▶ **Assigned task**
Take the data below and copy exactly the lines starting at the one with "[Вконтакте] (431, 2246)" and finishing at the one with "[Телеграм] (384, 2246)", both included.

Stored items
········

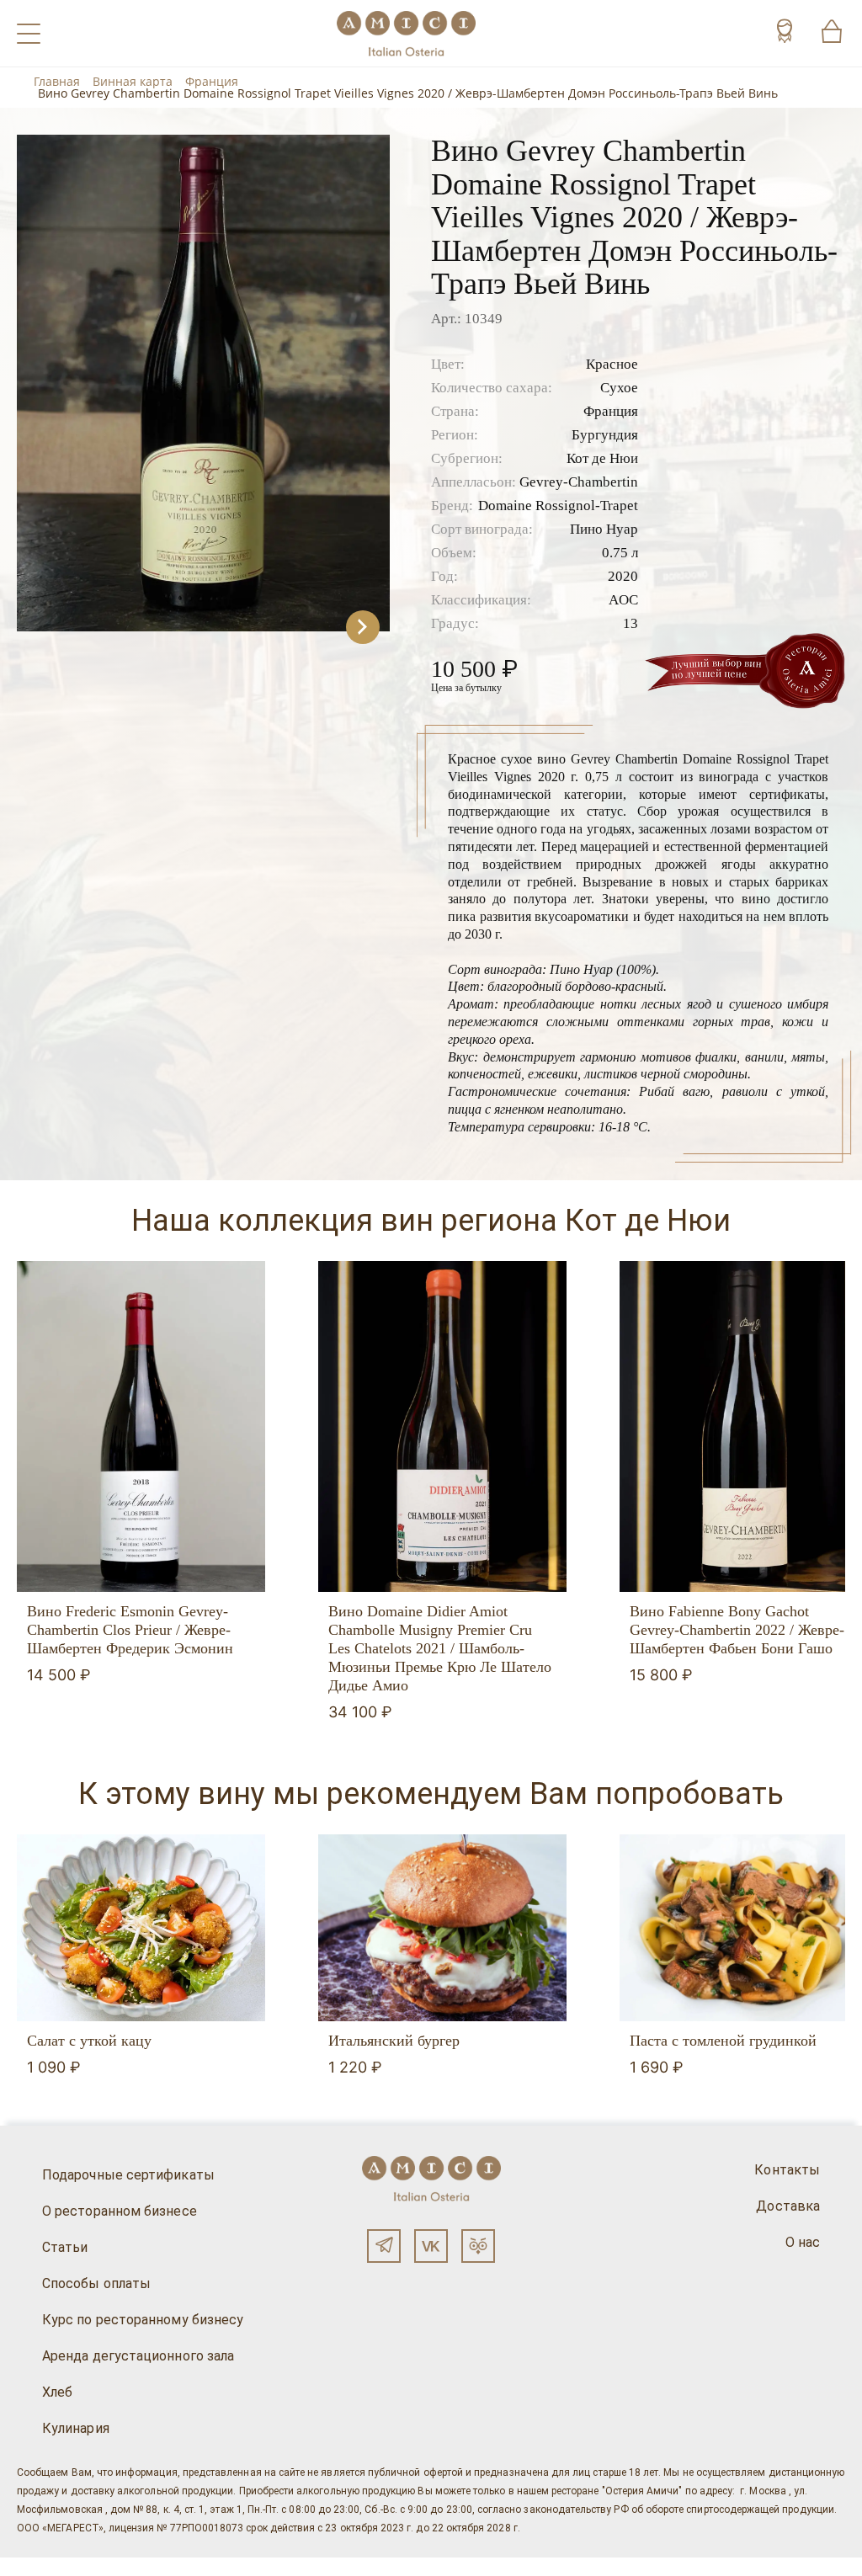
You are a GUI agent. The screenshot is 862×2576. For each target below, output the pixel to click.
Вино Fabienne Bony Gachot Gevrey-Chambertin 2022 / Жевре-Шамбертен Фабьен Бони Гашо (737, 1630)
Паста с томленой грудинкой (723, 2040)
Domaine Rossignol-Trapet (558, 506)
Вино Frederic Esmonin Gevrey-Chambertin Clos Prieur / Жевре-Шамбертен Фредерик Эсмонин (130, 1630)
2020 (623, 576)
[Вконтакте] (431, 2246)
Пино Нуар (604, 529)
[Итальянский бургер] (442, 1927)
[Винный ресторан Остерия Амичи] (406, 33)
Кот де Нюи (602, 458)
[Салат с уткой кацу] (141, 1927)
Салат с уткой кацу (89, 2040)
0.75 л (620, 553)
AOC (623, 600)
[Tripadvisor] (478, 2246)
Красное (612, 364)
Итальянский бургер (394, 2040)
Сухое (619, 388)
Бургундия (605, 435)
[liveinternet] (37, 2566)
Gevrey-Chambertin (578, 482)
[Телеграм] (384, 2246)
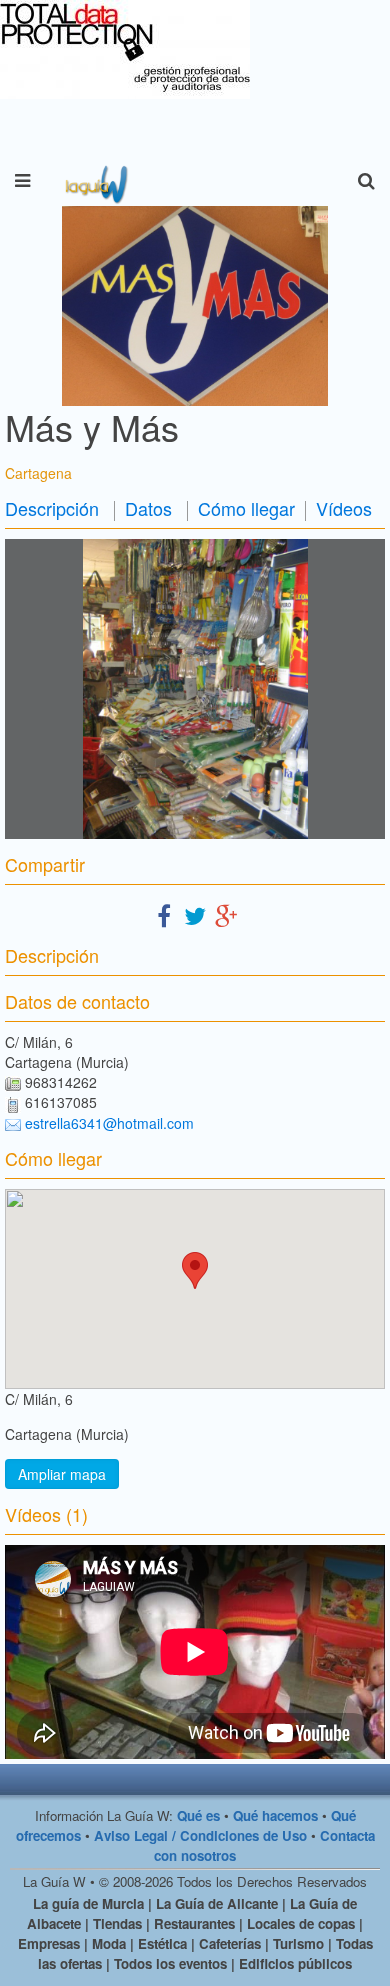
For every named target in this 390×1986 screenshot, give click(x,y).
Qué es (198, 1815)
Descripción (52, 508)
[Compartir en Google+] (226, 914)
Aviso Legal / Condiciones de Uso (200, 1835)
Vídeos (344, 508)
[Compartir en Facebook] (164, 914)
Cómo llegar (246, 508)
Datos (148, 508)
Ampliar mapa (62, 1474)
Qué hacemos (275, 1815)
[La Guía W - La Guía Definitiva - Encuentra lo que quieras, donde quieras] (94, 181)
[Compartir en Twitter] (195, 914)
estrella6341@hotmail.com (109, 1123)
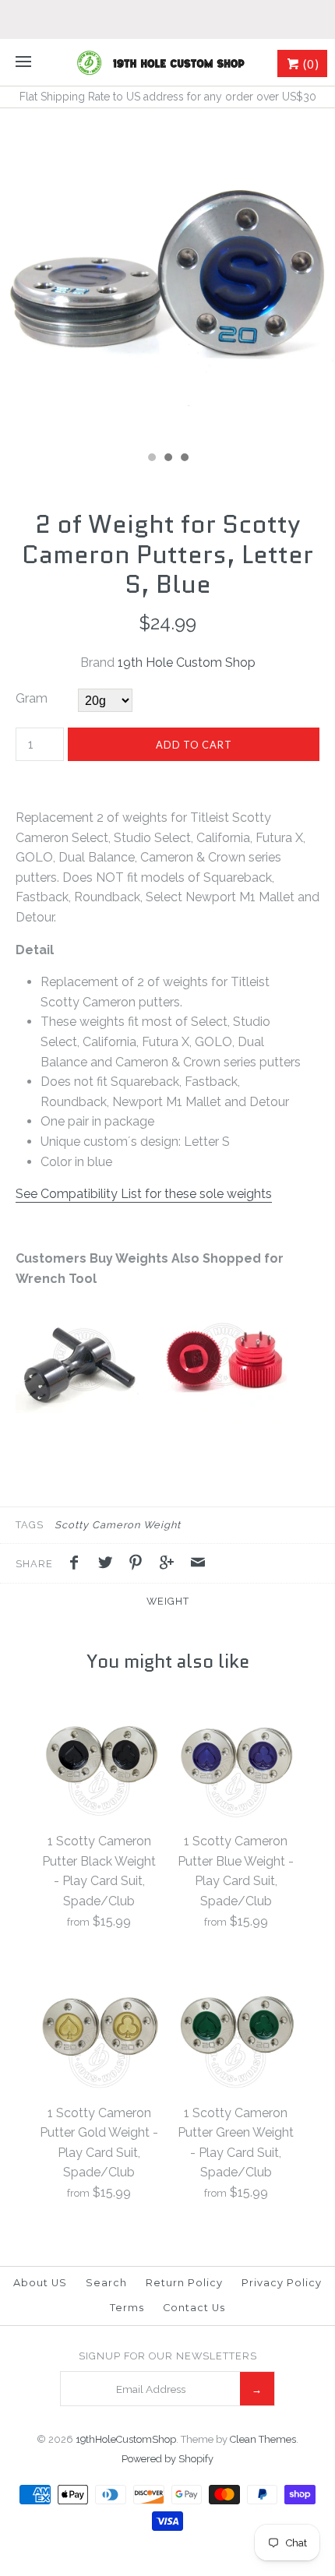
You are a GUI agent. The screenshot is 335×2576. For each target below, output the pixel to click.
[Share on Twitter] (109, 1565)
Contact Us (194, 2307)
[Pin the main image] (139, 1565)
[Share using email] (198, 1565)
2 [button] (167, 459)
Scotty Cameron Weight (118, 1525)
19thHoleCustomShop (126, 2439)
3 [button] (184, 459)
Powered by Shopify (167, 2459)
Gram (32, 698)
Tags (30, 1525)
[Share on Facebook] (78, 1565)
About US (40, 2283)
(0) (309, 64)
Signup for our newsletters (168, 2356)
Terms (127, 2307)
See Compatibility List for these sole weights (144, 1193)
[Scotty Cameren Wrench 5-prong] (78, 1421)
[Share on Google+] (171, 1565)
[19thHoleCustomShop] (167, 62)
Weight (167, 1601)
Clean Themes (263, 2439)
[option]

········

▶ **Final answer**
[Вконтакте] (431, 2246)
Пино Нуар (604, 529)
[Итальянский бургер] (442, 1927)
[Винный ресторан Остерия Амичи] (406, 33)
Кот де Нюи (602, 458)
[Салат с уткой кацу] (141, 1927)
Салат с уткой кацу (89, 2040)
0.75 л (620, 553)
AOC (623, 600)
[Tripadvisor] (478, 2246)
Красное (612, 364)
Итальянский бургер (394, 2040)
Сухое (619, 388)
Бургундия (605, 435)
[liveinternet] (37, 2566)
Gevrey-Chambertin (578, 482)
[Телеграм] (384, 2246)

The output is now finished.